__Reading passage__.
------

Conflict Types Explained
This document explains all conflict categories detected by the Review Bot Automator and how they are identified.
Overview
Conflicts occur when multiple suggestions target overlapping or conflicting areas in the same file. The resolver categorizes conflicts into several types based on:
Line overlap patterns
Semantic equivalence
Content similarity
Structural conflicts
Overlap-Based Conflicts
These conflicts are detected by analyzing line ranges where changes overlap.
Exact Overlap
Definition: Two suggestions target the exact same lines (same start and end positions).
Detection: start1 == start2 and end1 == end2
Example:
Suggestion 1: Lines 10-15 → Replace function with optimized version
Suggestion 2: Lines 10-15 → Add error handling to function
Severity: High - Requires manual intervention to choose the correct change.
Major Overlap
Definition: Overlap covers ≥80% of the combined range.
Detection: overlap_percentage = (overlap_size / total_size) * 100 >= 80
Example:
Suggestion 1: Lines 10-20 → Refactor loop
Suggestion 2: Lines 12-22 → Optimize loop
Severity: High - Significant conflict that may affect functionality.
Partial Overlap
Definition: Overlap covers 50-80% of the combined range.

------

__Given exercise__.
Carry on the explanation of conflict types from where it stops, picking up after the definition of partial overlap.

__Source excerpt__.
------

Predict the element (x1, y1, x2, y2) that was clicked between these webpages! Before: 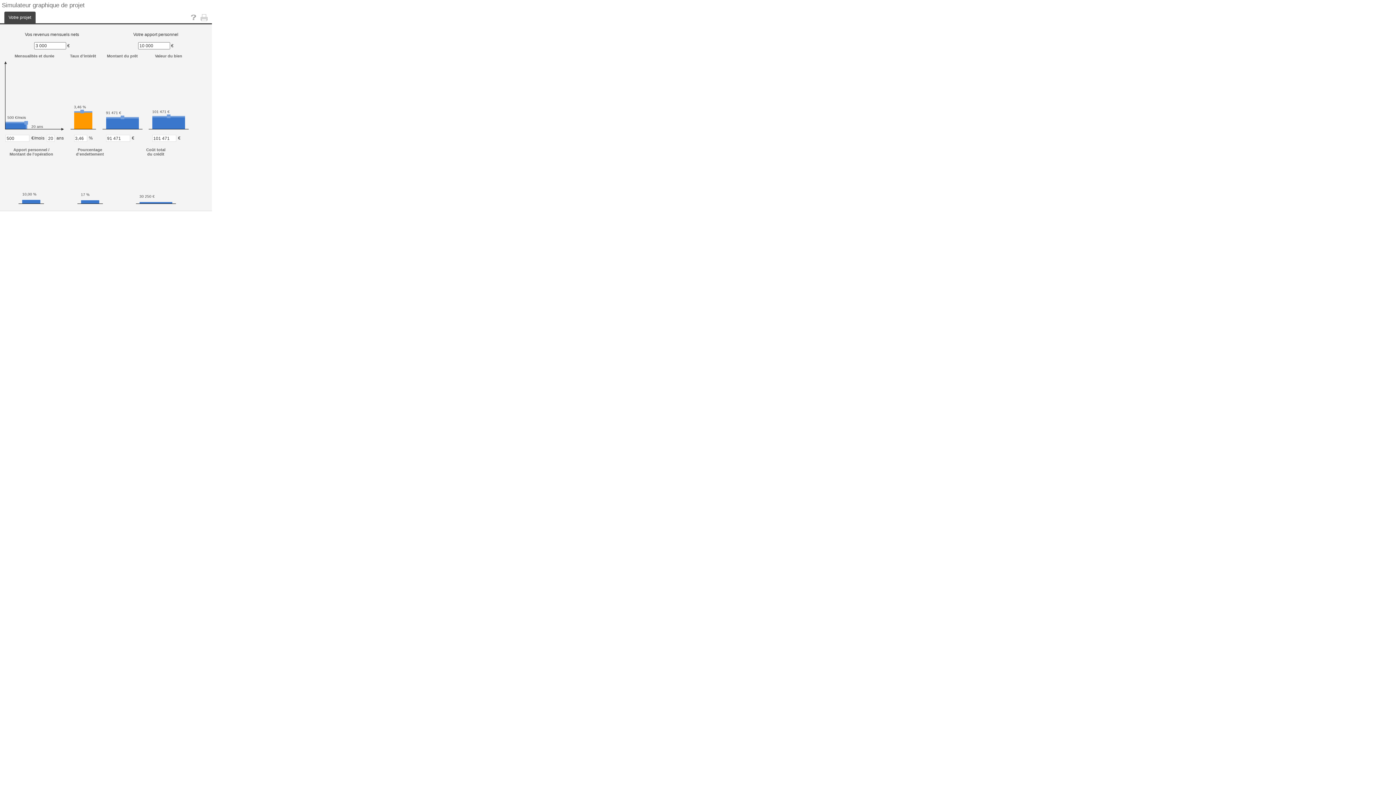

------

__Output for this task__.
Detection: 50 <= overlap_percentage < 80
Example:
Suggestion 1: Lines 10-25 → Add new feature
Suggestion 2: Lines 18-30 → Fix bug in same area
Severity: Medium - May be resolvable with careful merging.
Minor Overlap
Definition: Overlap covers <50% of the combined range.
Detection: overlap_percentage < 50
Example:
Suggestion 1: Lines 10-20 → Update variable names
Suggestion 2: Lines 18-25 → Add documentation
Severity: Low - Partial overlap that may be safely merged.
Semantic Conflicts
These conflicts are detected by analyzing the semantic content of suggestions rather than just line numbers.
Semantic Duplicate
Definition: Two suggestions contain equivalent semantic content despite different formatting.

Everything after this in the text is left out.